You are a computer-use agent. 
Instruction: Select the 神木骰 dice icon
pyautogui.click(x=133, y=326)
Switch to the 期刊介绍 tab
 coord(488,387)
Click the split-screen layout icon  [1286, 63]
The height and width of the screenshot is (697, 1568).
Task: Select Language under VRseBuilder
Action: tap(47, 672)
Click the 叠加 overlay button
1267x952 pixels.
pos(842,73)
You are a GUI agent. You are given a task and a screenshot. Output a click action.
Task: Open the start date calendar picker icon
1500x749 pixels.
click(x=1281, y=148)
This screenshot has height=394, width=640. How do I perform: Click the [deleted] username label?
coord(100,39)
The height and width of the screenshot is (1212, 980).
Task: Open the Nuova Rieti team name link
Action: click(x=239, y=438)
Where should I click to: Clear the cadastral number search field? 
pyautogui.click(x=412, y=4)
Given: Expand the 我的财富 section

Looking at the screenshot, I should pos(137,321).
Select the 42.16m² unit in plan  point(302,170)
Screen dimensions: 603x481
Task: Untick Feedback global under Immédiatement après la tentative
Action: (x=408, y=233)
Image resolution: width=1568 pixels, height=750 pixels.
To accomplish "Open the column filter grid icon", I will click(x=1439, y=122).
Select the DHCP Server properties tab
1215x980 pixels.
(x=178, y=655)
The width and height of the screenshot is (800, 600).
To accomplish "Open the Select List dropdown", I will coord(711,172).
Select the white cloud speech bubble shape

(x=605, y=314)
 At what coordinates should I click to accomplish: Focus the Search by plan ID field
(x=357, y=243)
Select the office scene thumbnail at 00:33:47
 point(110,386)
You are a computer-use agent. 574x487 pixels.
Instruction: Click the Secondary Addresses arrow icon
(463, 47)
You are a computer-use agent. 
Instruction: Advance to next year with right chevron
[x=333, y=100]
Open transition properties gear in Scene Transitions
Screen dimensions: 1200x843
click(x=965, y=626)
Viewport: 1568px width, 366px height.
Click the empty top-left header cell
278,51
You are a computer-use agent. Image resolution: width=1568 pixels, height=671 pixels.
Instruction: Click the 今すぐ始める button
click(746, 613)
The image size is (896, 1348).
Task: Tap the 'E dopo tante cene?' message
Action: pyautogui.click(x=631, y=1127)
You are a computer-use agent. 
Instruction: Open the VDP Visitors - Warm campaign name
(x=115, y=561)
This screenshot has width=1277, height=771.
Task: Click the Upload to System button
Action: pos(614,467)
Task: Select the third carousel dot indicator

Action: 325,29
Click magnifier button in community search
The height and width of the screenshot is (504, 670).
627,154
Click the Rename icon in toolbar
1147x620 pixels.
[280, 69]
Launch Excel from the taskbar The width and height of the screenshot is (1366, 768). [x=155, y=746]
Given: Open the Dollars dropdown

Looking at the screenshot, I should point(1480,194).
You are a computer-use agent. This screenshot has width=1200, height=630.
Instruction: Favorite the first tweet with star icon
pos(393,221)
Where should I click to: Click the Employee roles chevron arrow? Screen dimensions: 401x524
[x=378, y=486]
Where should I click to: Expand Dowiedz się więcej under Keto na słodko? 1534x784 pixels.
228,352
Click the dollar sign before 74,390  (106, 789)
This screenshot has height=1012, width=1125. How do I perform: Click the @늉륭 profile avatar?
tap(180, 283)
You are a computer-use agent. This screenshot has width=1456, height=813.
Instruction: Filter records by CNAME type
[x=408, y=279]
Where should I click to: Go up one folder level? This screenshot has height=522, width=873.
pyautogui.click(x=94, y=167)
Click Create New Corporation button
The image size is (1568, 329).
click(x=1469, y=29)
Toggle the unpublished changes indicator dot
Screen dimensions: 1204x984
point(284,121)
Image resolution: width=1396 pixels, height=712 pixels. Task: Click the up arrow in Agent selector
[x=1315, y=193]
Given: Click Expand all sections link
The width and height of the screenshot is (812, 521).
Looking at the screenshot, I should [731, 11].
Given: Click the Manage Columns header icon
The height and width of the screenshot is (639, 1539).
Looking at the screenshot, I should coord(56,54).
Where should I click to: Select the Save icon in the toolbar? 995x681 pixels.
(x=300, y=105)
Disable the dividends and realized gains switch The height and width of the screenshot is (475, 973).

# # # # #

* _Work required_:
Answer with one number only: how many lines in the data contain the word "computer"?

* _Answer_:
7